Following Jefferson's lead, Americans recalled the explorers' innocence—their friendship and goodwill toward Indian peoples—rather than the uneasy peace (or active hostility) that often prevailed during the expedition. The first statue of Lewis, a wax figure sculpted in 1807 by Charles Willson Peale for display in his American Museum in Philadelphia, thus showed a buckskin?clad Lewis holding a calumet (peace pipe). Over Lewis's shoulder was draped an ermine?skin tippet (a long scarf) given him by the Shoshone chief Cameahwait when the explorers were encamped at the headwaters of the Salmon River in 1805. A placard emphasized the benevolence of the expedition; Lewis had supposedly accepted the tippet with a speech about his people's desire to bring peace and to teach the Indians the arts of civilization. When Indian delegations visited Philadelphia, as they often did in the early national years, Peale conducted them to his waxen Lewis, hoping to show them the peaceful nature of American expansion.
For much of the 19th century, artists ignored Lewis and Clark as subjects. Perhaps because of the ignominy attached to Lewis's suicide, artists found other explorers and hunters to glorify. When Lewis and Clark did reappear in late 19th-century and early 20th-century painting, sculpture, and coinage (triggered partly by centennial commemorations of the expedition in St. Louis and Portland), they appeared in scenes of amity and goodwill. In paintings by Charles M. Russell and Edward Samuel Paxson, the buckskin?clad explorers shake hands, sit in councils, and trade with Indian peoples, often accompanied by their Shoshone interpreter, Sacagawea. The idea of white hunters as vicious and corrupt had been exchanged for a Rousseauian idea of hunters as humane and virtuous. When sport hunters of the antebellum and postbellum decades sought out nature, they sought to reenter a state of natural virtue like that of Lewis and Clark.

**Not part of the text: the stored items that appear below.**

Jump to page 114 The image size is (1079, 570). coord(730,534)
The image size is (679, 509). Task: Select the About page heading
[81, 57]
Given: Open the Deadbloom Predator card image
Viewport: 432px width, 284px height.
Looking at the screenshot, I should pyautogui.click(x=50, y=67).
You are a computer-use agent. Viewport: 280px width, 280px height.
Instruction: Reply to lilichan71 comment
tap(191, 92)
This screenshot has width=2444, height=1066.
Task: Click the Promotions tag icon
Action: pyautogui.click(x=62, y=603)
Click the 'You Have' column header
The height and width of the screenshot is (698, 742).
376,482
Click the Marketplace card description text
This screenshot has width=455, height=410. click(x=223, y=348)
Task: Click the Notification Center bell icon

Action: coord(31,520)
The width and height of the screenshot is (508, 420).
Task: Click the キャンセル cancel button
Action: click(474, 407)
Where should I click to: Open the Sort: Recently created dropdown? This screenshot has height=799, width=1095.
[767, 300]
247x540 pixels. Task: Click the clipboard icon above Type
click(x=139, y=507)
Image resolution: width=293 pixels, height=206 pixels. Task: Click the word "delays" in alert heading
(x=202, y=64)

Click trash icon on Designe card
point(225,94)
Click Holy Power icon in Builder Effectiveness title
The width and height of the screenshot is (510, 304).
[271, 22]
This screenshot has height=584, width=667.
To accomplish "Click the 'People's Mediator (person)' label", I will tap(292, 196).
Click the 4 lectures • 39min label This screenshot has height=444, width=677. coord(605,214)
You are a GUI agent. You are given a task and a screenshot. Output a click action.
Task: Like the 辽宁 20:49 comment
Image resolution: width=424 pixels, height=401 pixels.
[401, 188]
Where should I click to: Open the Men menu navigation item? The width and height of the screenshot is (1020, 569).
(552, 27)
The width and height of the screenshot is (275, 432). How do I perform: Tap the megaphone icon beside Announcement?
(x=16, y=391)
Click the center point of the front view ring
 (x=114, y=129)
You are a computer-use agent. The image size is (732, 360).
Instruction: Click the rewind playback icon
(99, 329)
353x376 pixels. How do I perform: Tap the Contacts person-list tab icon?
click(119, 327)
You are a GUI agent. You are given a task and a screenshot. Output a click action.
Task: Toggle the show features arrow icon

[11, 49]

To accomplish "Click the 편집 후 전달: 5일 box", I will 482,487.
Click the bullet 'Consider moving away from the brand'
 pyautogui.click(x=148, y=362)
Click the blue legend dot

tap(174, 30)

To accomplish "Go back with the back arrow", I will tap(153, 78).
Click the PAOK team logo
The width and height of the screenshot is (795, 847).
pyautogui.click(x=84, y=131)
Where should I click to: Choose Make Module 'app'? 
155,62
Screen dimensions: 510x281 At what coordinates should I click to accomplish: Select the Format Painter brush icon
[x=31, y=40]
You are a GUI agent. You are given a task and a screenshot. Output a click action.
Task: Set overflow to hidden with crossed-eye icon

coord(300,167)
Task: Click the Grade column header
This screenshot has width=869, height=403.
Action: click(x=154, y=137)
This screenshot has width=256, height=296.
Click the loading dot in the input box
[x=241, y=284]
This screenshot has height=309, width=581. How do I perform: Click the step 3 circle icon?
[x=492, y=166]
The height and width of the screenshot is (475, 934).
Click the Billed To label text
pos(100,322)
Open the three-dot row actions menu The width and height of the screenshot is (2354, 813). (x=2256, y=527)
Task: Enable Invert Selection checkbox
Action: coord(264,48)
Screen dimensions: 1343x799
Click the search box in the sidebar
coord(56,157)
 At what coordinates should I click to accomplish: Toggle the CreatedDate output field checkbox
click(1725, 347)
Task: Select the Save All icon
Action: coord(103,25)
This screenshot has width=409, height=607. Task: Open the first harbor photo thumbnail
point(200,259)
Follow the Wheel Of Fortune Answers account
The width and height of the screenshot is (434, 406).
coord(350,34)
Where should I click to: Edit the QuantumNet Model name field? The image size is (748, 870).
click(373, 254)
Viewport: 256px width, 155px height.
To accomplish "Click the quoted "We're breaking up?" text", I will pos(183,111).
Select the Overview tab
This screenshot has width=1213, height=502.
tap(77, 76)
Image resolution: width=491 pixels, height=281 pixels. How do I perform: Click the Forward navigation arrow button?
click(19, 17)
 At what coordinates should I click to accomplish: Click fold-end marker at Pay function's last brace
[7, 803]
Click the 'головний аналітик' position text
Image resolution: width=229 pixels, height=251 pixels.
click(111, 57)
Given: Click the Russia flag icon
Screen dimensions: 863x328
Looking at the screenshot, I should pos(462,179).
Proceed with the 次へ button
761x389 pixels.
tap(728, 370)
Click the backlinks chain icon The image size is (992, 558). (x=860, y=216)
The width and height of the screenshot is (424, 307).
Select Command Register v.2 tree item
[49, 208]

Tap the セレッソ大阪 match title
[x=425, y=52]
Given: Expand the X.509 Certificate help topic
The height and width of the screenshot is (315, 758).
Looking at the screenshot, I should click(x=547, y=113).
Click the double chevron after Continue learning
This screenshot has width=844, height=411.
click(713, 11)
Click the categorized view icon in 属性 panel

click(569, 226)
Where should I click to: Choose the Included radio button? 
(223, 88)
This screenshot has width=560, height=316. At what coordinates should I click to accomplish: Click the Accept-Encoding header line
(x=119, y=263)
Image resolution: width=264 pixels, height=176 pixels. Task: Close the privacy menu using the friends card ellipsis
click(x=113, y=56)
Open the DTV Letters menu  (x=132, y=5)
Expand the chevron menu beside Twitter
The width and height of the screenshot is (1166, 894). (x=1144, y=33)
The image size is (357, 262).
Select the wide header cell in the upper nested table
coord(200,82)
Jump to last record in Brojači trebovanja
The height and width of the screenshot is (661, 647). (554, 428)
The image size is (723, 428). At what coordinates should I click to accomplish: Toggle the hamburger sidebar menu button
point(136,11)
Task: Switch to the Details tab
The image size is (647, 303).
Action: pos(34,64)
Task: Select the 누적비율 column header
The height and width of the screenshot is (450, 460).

In dressing men of science in Indian costume, American artists cast Lewis and Clark as American natives, representatives of a race destined to replace the Indian as heir to the continent. The friendly interactions portrayed between explorers and Indians disguised the bitter contest that followed, making it seem almost as if Indians approved Lewis and Clark as worthy successors.
The American fascination with Lewis and Clark had begun almost as soon as the explorers departed. "Never did a similar event excite more joy thro' the United States," wrote Jefferson in 1813 as he recalled the expedition. "The humblest of it's [sic] citizens had taken a lively interest in the issue of this journey, and looked forward with impatience for the information it would furnish." Upon their return from the West, Lewis and Clark were congratulated and feted in Washington and in Virginia for having "extended the knowledge of the Geography of your country," enriching science, and opening the West for commercial development. Lewis, speaking to citizens of Charlottesville who had gathered to honor him, spoke of "the merit of having added to the world of science, and of liberty, a large portion of the immense unknown wilds of North America." Quibbling Federalists might argue that the explorers had discovered a "great waste" suitable for game, not farmers, but most Americans regarded Lewis and Clark as heroes who had linked a burgeoning people with a great realm.
The fate of Meriwether Lewis, however, was not what Jefferson had hoped. Appointed governor of Louisiana Territory in 1807, Lewis found that he possessed few of the skills necessary to succeed as an administrator and a politician. Nor could he succeed as an author. Though he hoped to fulfill Jefferson's expectation that he produce the most thorough compendium of American geography and natural history yet published, Lewis found himself unable to put pen to paper. Here, at last, was an expedition too arduous. Depressed and drinking heavily, Lewis committed suicide in 1809 on his return to Washington, D.C., to respond to criticism of his actions as governor.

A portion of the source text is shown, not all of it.